§ WHAT YOU HAVE TO DO
Beneath this task are records; print exactly the stretch of them from the line with "Open Online Accounts settings" through the line with "Click the divider", both ends included.

§ DATA FOR REVIEW
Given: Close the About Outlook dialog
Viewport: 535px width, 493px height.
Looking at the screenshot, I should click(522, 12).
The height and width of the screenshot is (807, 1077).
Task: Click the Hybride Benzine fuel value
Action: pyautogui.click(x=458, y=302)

* * *

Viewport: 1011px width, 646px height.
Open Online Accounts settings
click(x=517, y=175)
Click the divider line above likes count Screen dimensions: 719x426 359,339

§ OUTPUT OF THE EXERCISE
Open Online Accounts settings
click(x=517, y=175)
Click the divider line above likes count Screen dimensions: 719x426 359,339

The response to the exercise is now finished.